Element and text position data
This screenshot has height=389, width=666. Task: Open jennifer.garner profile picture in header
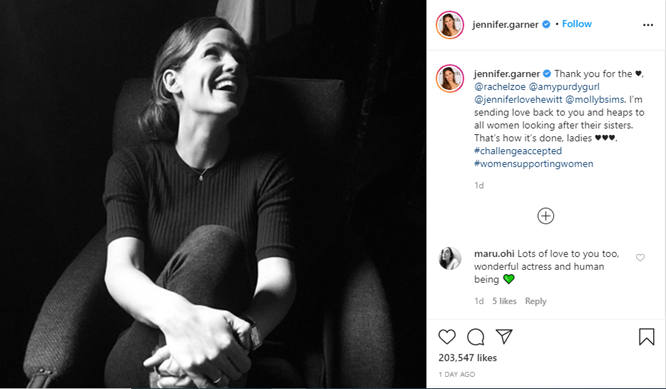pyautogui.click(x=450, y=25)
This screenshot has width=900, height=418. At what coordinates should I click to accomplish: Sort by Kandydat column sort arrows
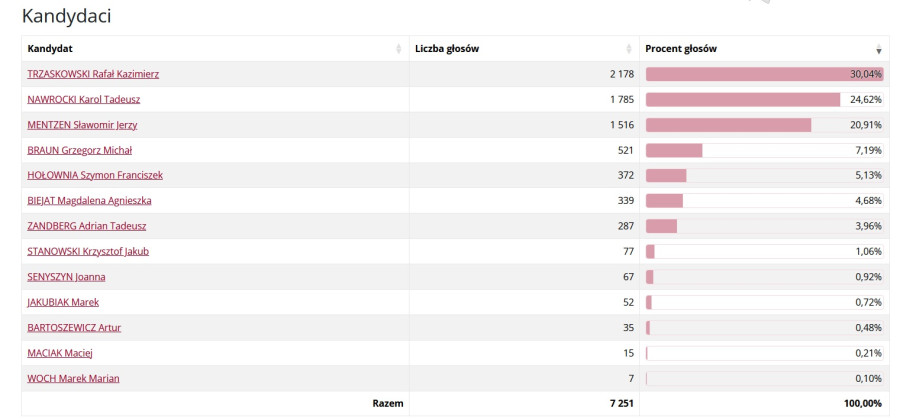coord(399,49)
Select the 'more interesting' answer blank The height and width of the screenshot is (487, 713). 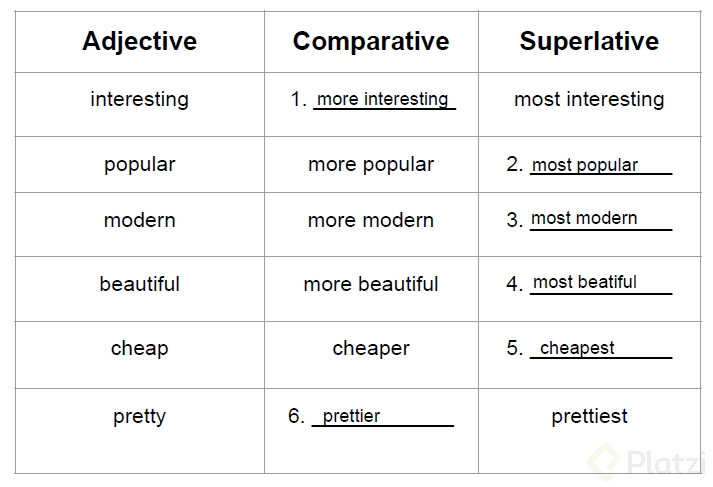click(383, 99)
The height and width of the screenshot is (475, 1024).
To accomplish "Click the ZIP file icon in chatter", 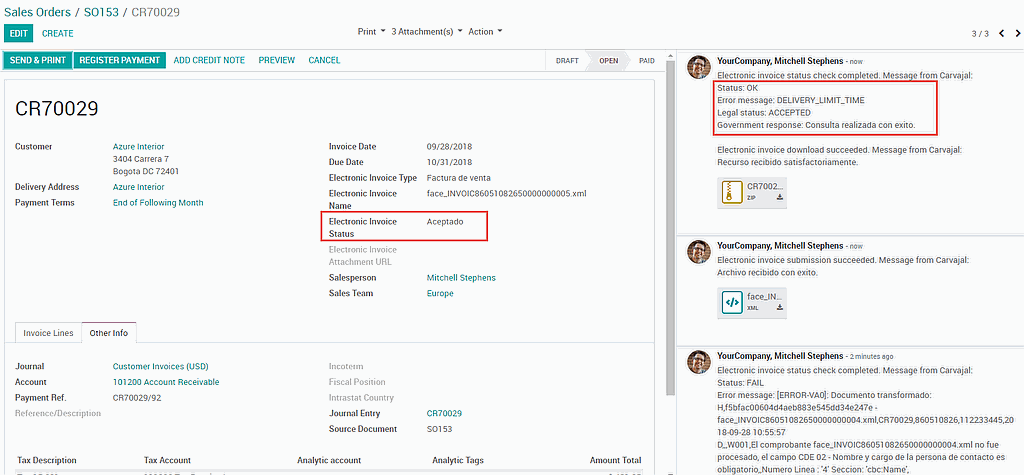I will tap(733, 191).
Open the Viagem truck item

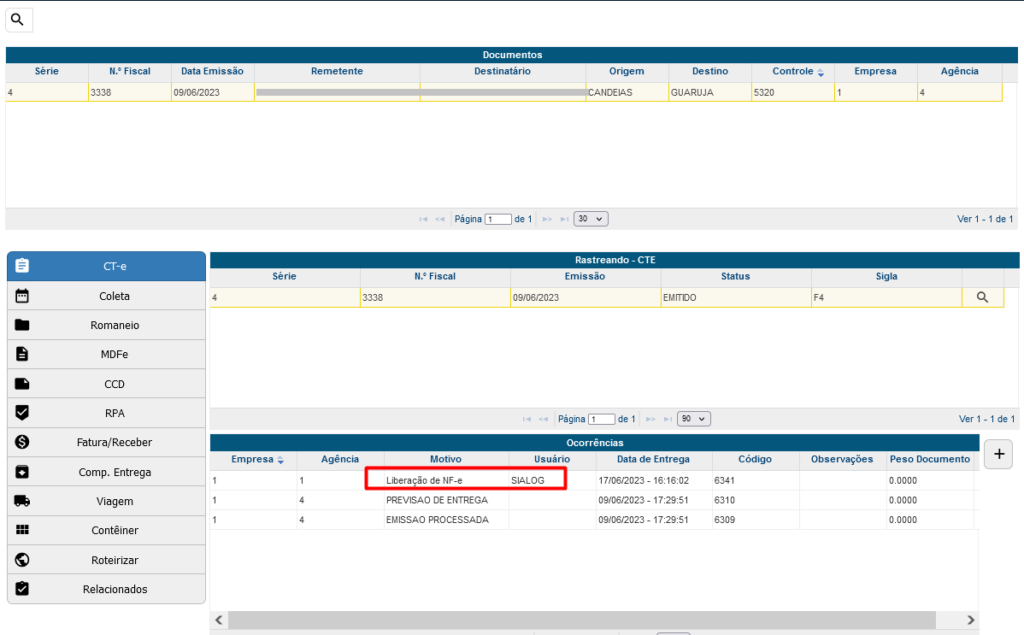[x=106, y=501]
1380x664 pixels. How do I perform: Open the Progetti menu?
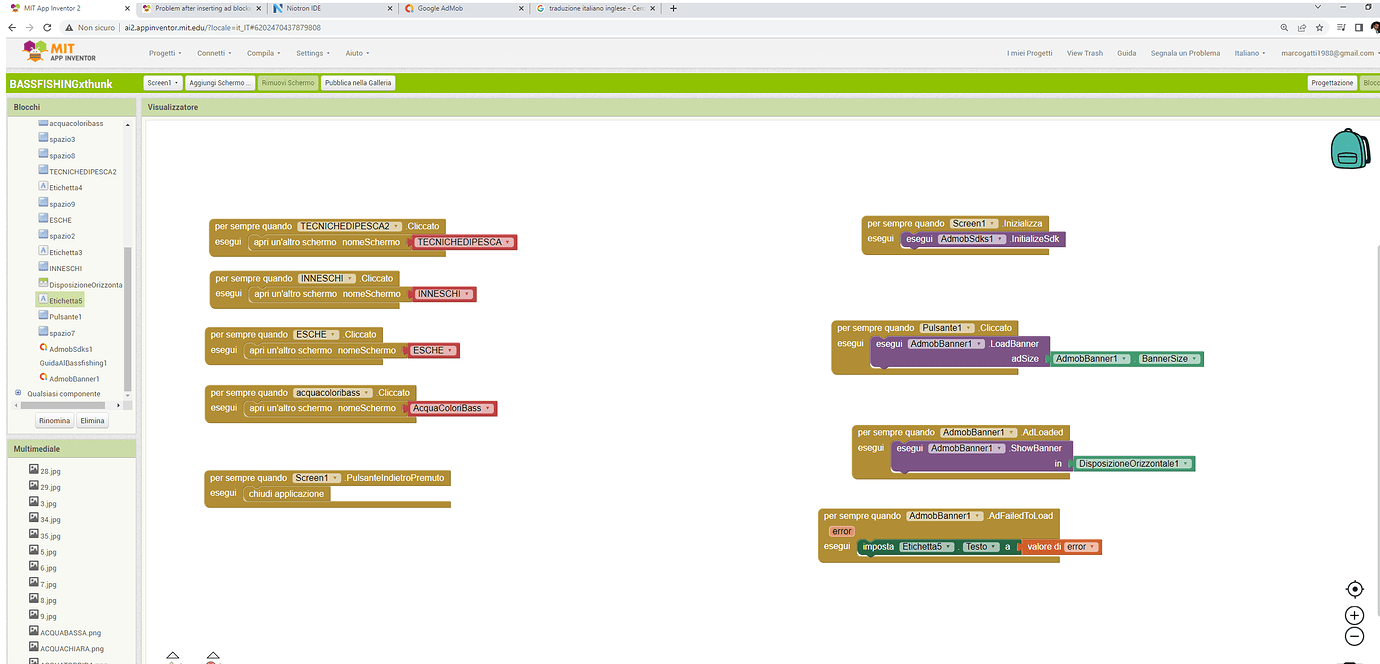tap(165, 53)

- Stated problem
Edit the records from their start through the line containing "coord(399,49)", replacing "screenshot" with "screen capture" and leaving everything else unchanged. Leave the pictures out of your answer.

- Exercise response
This screen capture has height=389, width=666. Task: Open jennifer.garner profile picture in header
pyautogui.click(x=450, y=25)
This screen capture has width=900, height=418. At what coordinates should I click to accomplish: Sort by Kandydat column sort arrows
coord(399,49)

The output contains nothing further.